## The records
┏━━
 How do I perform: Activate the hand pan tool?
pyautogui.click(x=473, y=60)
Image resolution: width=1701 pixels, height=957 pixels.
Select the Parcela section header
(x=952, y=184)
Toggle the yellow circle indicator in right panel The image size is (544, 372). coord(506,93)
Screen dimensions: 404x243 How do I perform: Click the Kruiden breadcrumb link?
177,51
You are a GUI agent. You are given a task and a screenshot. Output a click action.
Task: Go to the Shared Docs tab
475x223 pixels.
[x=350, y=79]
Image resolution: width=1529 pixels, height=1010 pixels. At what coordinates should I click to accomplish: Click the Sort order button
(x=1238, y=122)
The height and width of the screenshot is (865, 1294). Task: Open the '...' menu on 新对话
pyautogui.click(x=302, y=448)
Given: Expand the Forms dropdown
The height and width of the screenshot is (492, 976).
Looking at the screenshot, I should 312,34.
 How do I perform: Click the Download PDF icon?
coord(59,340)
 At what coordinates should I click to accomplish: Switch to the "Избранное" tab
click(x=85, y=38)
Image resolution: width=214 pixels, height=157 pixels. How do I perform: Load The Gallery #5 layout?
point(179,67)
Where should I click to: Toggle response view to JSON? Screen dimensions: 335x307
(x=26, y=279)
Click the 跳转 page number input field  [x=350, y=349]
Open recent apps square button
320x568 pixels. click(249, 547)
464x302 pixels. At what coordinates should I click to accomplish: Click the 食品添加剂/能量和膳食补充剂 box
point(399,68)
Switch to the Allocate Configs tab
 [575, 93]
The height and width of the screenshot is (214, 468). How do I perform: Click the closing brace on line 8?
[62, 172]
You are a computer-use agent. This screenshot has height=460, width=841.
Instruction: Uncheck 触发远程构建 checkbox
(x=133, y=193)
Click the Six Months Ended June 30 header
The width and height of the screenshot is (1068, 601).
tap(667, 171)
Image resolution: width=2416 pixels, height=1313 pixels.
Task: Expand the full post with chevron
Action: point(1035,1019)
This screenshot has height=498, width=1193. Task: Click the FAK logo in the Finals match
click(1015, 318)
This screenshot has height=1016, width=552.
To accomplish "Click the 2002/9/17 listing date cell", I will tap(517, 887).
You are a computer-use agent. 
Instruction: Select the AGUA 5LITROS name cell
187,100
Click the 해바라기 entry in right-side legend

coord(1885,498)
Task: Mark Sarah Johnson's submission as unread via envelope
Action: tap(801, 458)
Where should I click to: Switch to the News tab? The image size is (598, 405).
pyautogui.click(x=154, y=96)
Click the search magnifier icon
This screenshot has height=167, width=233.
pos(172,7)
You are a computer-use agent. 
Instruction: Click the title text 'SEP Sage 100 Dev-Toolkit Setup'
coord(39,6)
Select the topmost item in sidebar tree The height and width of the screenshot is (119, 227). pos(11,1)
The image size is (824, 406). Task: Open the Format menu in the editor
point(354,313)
┗━━
## Exercise brief
Rewrite everything from the line containing "You are a computer-use agent. This" down to the end of the data, replacing "Instruction" with "Command" and leaving all else unchanged.

## Exercise solution
You are a computer-use agent. This screenshot has height=460, width=841.
Command: Uncheck 触发远程构建 checkbox
(x=133, y=193)
Click the Six Months Ended June 30 header
The width and height of the screenshot is (1068, 601).
tap(667, 171)
Image resolution: width=2416 pixels, height=1313 pixels.
Task: Expand the full post with chevron
Action: point(1035,1019)
This screenshot has height=498, width=1193. Task: Click the FAK logo in the Finals match
click(1015, 318)
This screenshot has height=1016, width=552.
To accomplish "Click the 2002/9/17 listing date cell", I will tap(517, 887).
You are a computer-use agent. 
Command: Select the AGUA 5LITROS name cell
187,100
Click the 해바라기 entry in right-side legend

coord(1885,498)
Task: Mark Sarah Johnson's submission as unread via envelope
Action: tap(801, 458)
Where should I click to: Switch to the News tab? The image size is (598, 405).
pyautogui.click(x=154, y=96)
Click the search magnifier icon
This screenshot has height=167, width=233.
pos(172,7)
You are a computer-use agent. 
Command: Click the title text 'SEP Sage 100 Dev-Toolkit Setup'
coord(39,6)
Select the topmost item in sidebar tree The height and width of the screenshot is (119, 227). pos(11,1)
The image size is (824, 406). Task: Open the Format menu in the editor
point(354,313)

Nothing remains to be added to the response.